Tristel Solutions Ltd.

During the course of the following decade Tristel gradually captured significant market share in the United Kingdom hospital market. In June 2005 Tristel plc was listed on the London Stock Exchange AIM market.

By this time the Company had developed a broader vision for the use of its chlorine dioxide chemistry and had set in train its strategy to apply the chemistry to the four vectors of transmission of infection in a hospital: instruments, surfaces, water and skin.

A key milestone in the development of the Tristel group was the establishment of its manufacturing plant in Cambridgeshire in 2007.

Having established its capability as an ISO 9001:2015 and BS EN 13485:2016 manufacturer of high-level disinfectants, in 2009 Tristel acquired the intellectual property and manufacturing rights for a portfolio of disinfectants used in animal healthcare facilities worldwide. Tristel manufactured these products until March 2012 when it created its Anistel brand and has since served the animal healthcare market directly.

Following its initial public offering Tristel also embarked upon its plan to take its products into overseas markets, establishing distributors throughout Continental Europe, the Middle and the Far East. It is one of the stated aims of the Group to be a recognised force in the global infection control industry. In the pursuit of this aim, Tristel has established direct operations in New Zealand, Australia, Hong Kong, China, Russia and throughout Europe.

Tristel also manufactures and sells contamination control products under the Crystel brand to the pharmaceutical and personal care industry. For this market, the Company has established a Class 6 cleanroom to enable it to manufacture sterile-packed disinfectant products.

Chlorine dioxide is a broad-spectrum biocide with proven efficacy against a range of microbial organisms such as bacteria, viruses, protozoa, yeasts, mycobacteria and bacterial spores. Originally used in water treatment and food industries, chlorine dioxide has now been adopted as the go-to high-level disinfectant in medical, pharmaceutical, veterinary and laboratory settings.
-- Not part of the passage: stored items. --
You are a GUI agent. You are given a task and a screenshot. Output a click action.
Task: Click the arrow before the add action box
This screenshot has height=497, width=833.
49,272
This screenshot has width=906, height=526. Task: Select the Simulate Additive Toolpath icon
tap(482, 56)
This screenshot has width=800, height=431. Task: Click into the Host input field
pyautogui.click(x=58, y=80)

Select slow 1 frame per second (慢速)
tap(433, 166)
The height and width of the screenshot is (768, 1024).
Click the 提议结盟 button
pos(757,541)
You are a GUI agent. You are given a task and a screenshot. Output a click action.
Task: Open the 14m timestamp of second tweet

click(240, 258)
The mechanism through which chlorine dioxide achieves its potent biocidal effect is oxidation[1]. Oxidation involves the oxidising agent sequestering electrons from the microorganism, this causes a molecular imbalance which inevitably leads to the microorganism’s death. The main advantage of using oxidising biocides over non oxidising biocides (alcohols, quaternary ammonium compounds), is the inability for microorganisms to develop resistance[2], as well as the broad range of efficacy[1].
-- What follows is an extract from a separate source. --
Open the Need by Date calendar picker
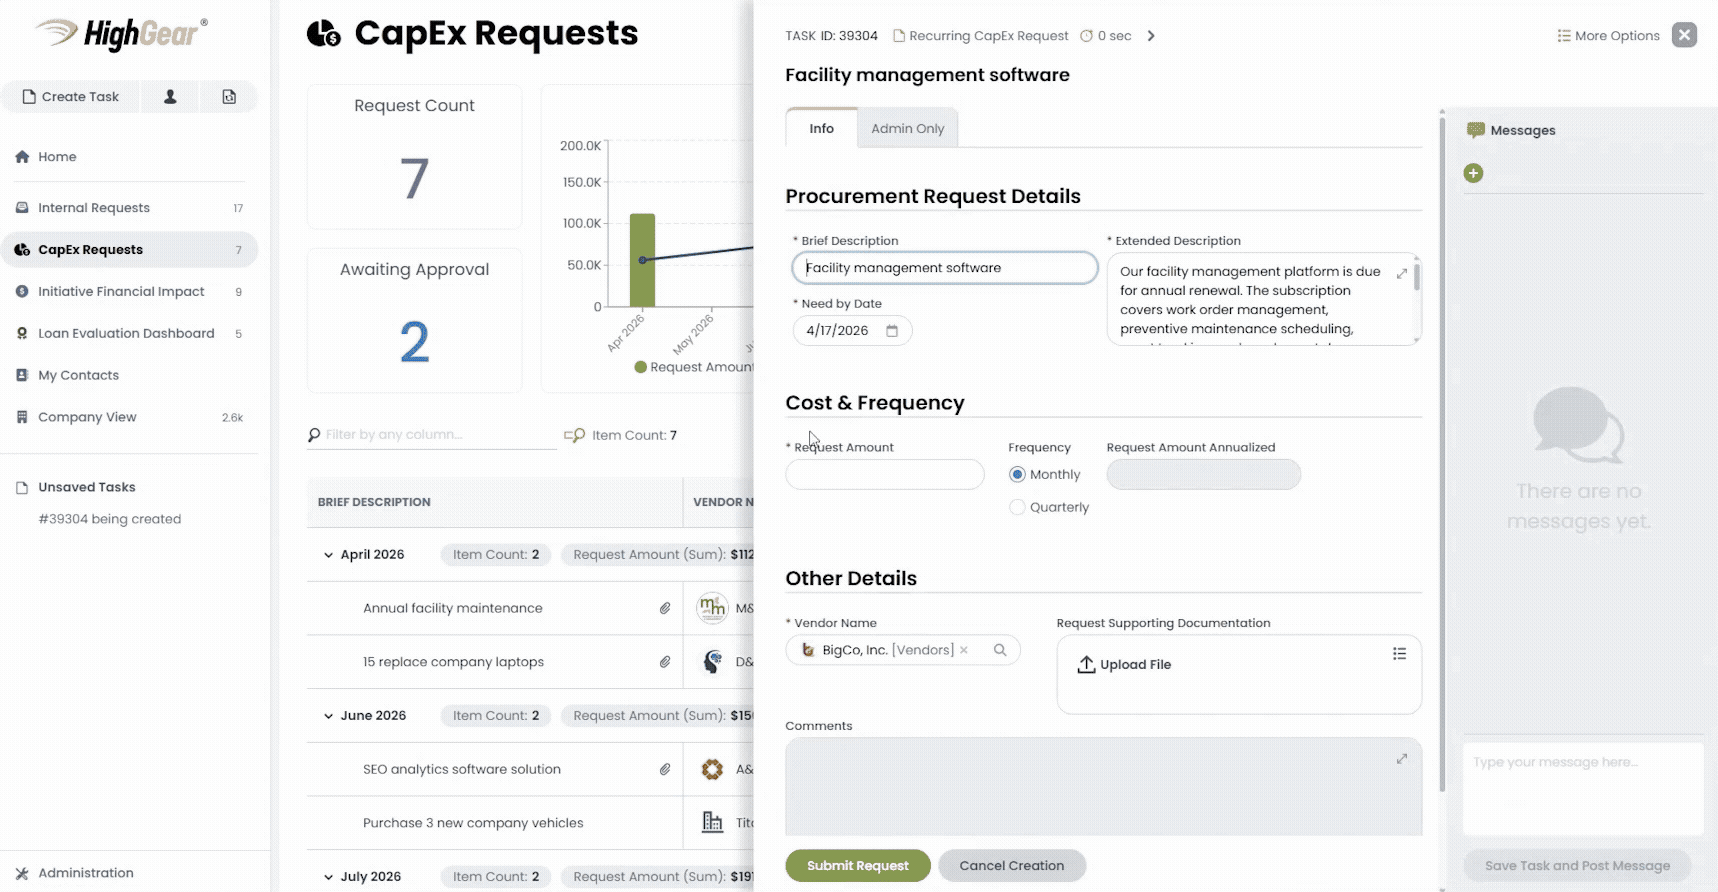1718x892 pixels. (892, 331)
The comparison of chlorine dioxide with other oxidisers, such as hydrogen peroxide is of interest. Whilst hydrogen peroxide and other oxidisers work through the same mechanisms as chlorine dioxide, they have been shown to be less effective against microbes[3]. This is attributed to chlorine dioxide’s unique ability to penetrate the microorganism’s 3D protein structure[3], and thus better oxidise the molecules.  Additionally, chlorine dioxide forms no hazardous by-products[4], and is less harmful to people and equipment than other common biocides such as hydrogen peroxide and chlorine[2].
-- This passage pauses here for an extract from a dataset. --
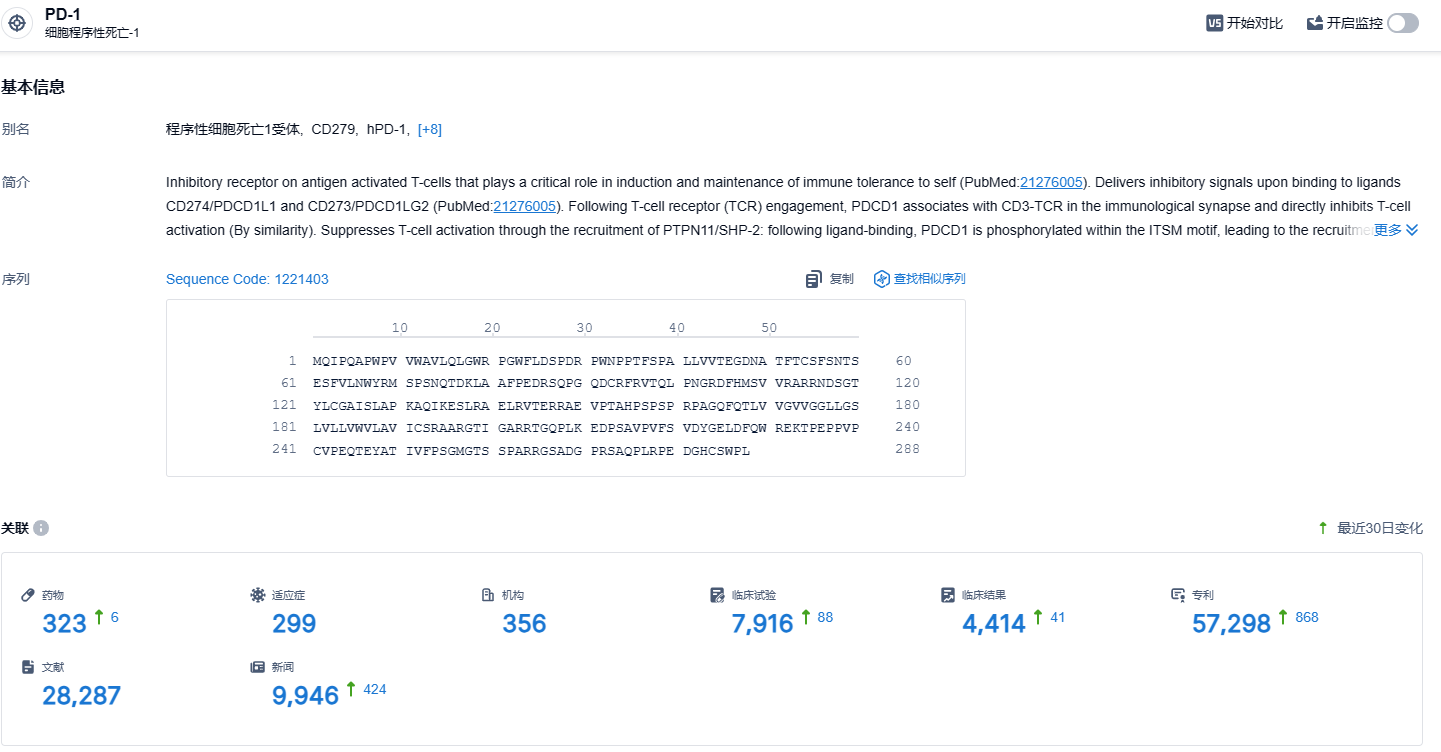The width and height of the screenshot is (1441, 752).
Task: Open the 适应症 indications count 299
Action: tap(294, 624)
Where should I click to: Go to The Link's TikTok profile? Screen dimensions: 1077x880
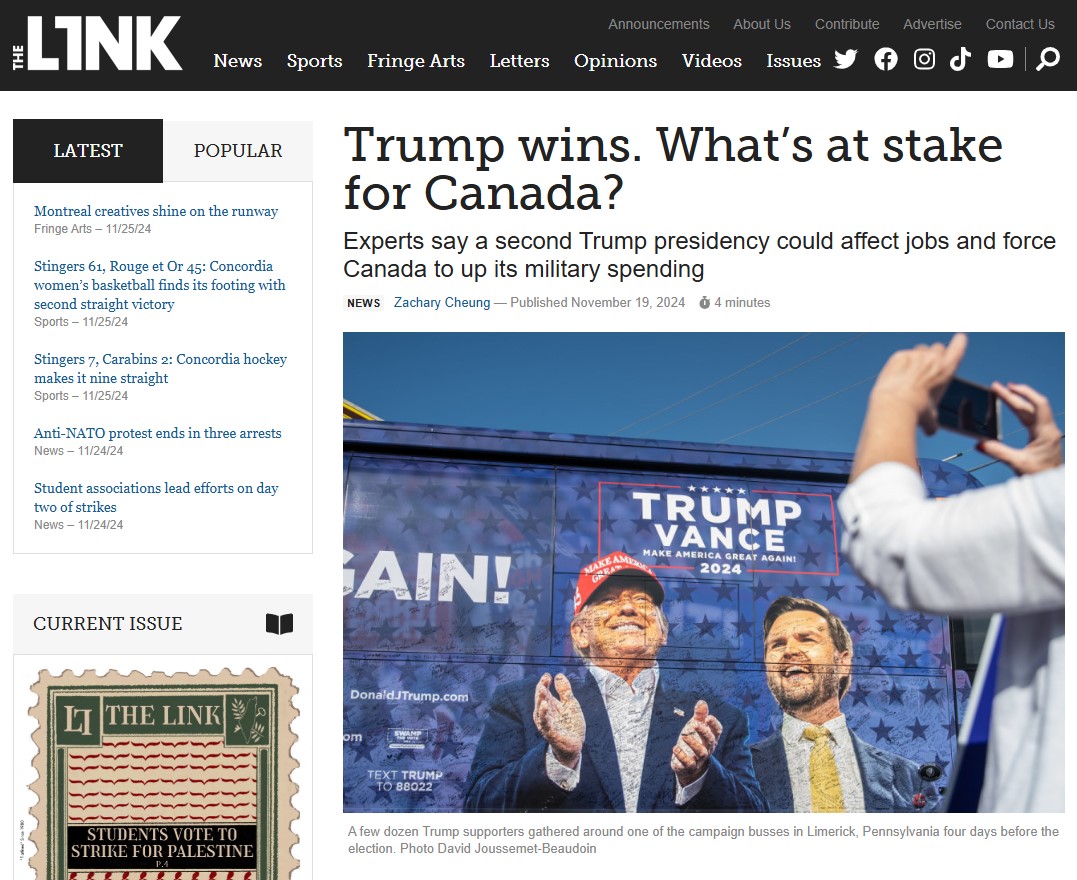point(960,60)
Chlorine dioxide is supported through the Biocidal Product Regulation for use in product types 2, 3, 4, 5, 11 and 12 and is also approved by the United States Environmental Protection Agency.

Manufacturing

Tristel operates from a 40,000 sq ft in-house GMP manufacturing facility located in Newmarket, Cambridgeshire, where the key areas of operation include bulk production, packing and logistics.

Bulk Production

Within the bulk production area, there are seven standard production vessels made of stainless steel and polypropene, ranging in size from 500L to 2,000L. There is also a separate area containing three 2,000L vessels for processing flammable liquids.

The water treatment plant is capable of providing water to the standards required by customers and is monitored by microbial and chemical analysis.

Packing Operations

There are three packaging areas within the facility. Two areas contain semi-automated filling machines. Packaging sizes range from 50ml to 1,000ml.

The third packaging area is an 800 sq ft cleanroom, which is used to package aseptic filled and terminally sterilised products. The cleanroom has a dedicated goods in and out airlock and personnel changing area.

The cleanroom is validated to Class 6 (ISO14644) and contains two filling areas validated to Class 5 (ISO14644). Microbial contamination is monitored via an environmental monitoring program, using the standards set in GMP guidelines.

Laboratory

A fully equipped laboratory performs batch release analysis including testing of appearance, pH and specific gravity. Manual and automatic titration machines and photo spectrometers are also used for active ingredient analysis. A technical team conducts research and development of new products and variants, performs customer product evaluations, corrosion studies and provides general support for customers.

Logistics

Quantities from one box to a full lorry load are routinely dispatched using national couriers and transport companies.